Às 11h (horário de Brasília), uma hora antes de o presidente eleito iniciar seu segundo discurso do dia na COP, uma multidão lotava o auditório da ONU reservado para o brasileiro. Acotovelados, brasileiros e estrangeiros esperavam dentro e fora do local.
"O Brasil está de volta ao mundo", disse Lula na manhã desta quarta em evento no pavilhão dos governadores amazônicos no evento. "Vamos trabalhar para acabar com a fome e a degradação das florestas", acrescentou ele, para uma plateia de mais de 300 pessoas e sob grande cobertura da imprensa internacional.
A organização do evento foi obrigada a abrir mais um auditório para comportar os presentes. Nessa outra sala para mais de 300 lugares o discurso de lula foi transmitido por um telão.
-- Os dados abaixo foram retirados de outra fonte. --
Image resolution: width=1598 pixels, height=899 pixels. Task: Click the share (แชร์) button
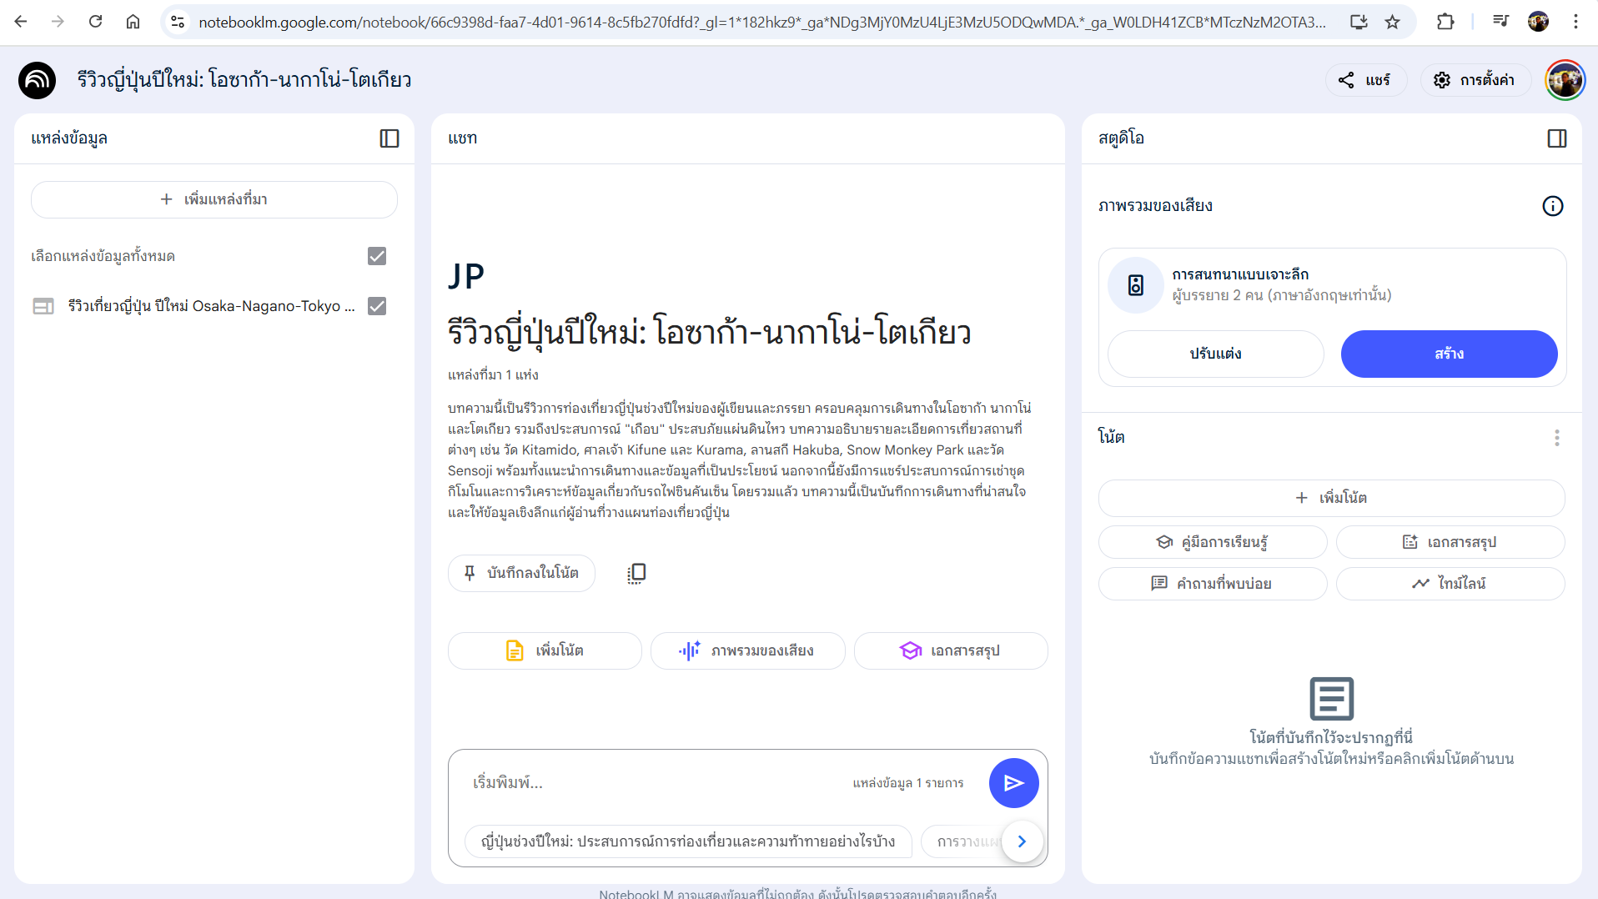pyautogui.click(x=1365, y=80)
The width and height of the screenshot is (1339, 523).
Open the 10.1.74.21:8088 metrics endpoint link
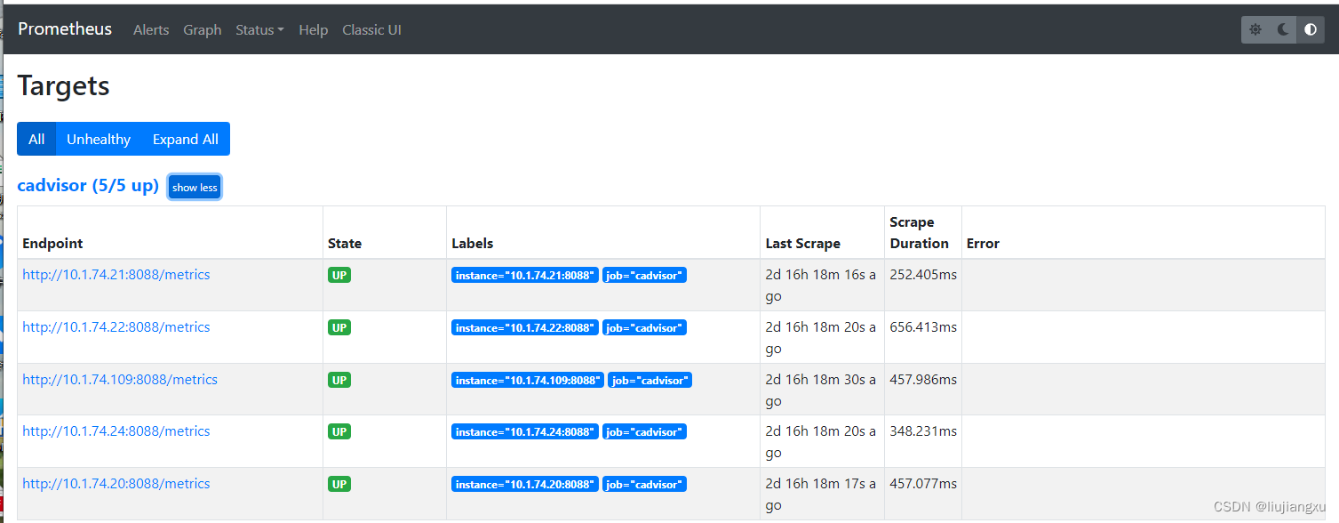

No pavilhão, Lula foi saudado com cânticos e aplausos de brasileiros e estrangeiros. Para atender à demanda de quem queria presenciar a primeira aparição pública internacional do presidente eleito, o espaço da sociedade civil brasileira transmitiu em tempo real o evento, a poucos metros do local.
O pedido para que algum Estado que abrigue a floresta seja a sede da conferência climática de 2025 foi feito pelo governador paraense, Helder Barbalho (MDB), líder do consórcio dos governadores e autor do convite para que o petista participasse do evento. Lula disse que vai indicar o Pará ou o Amazonas para receber a cúpula.
Nesta terça-feira, 15, o presidente eleito também participou de encontros fechados com o enviado especial para o clima do governo americano, John Kerry, e com o alto representante chinês para o clima, Xie Zhen Hua.
Há expectativa para que Lula anuncie o nome do novo ministro do Meio Ambiente entre esta quarta e quinta, 17, quando também cumpre agendas no fórum climático global. Entre os cotados para assumir a pasta do Meio Ambiente estão a deputada federal eleita Marina Silva (Rede-SP) e o senador Randolfe Rodrigues (Rede-AP), que estão na comitiva de Lula na conferência.
Também estão na COP dois cotados para assumir o novo Ministério dos Povos Originários, promessa do petista durante a campanha: a deputada federal eleita Sônia Guajajara (PSOL-SP) e a deputada federal Joênia Wapichana (Rede-RR).
Questionado pela manhã sobre o possível anúncio de nomes para o governo, Randolfe afirma que isso não deve ocorrer tão cedo. "Esse é um processo que está sendo feito no Brasil. o presidente já disse que os anúncios devem ser feitos só quando voltar ao País", afirmou o parlamentar.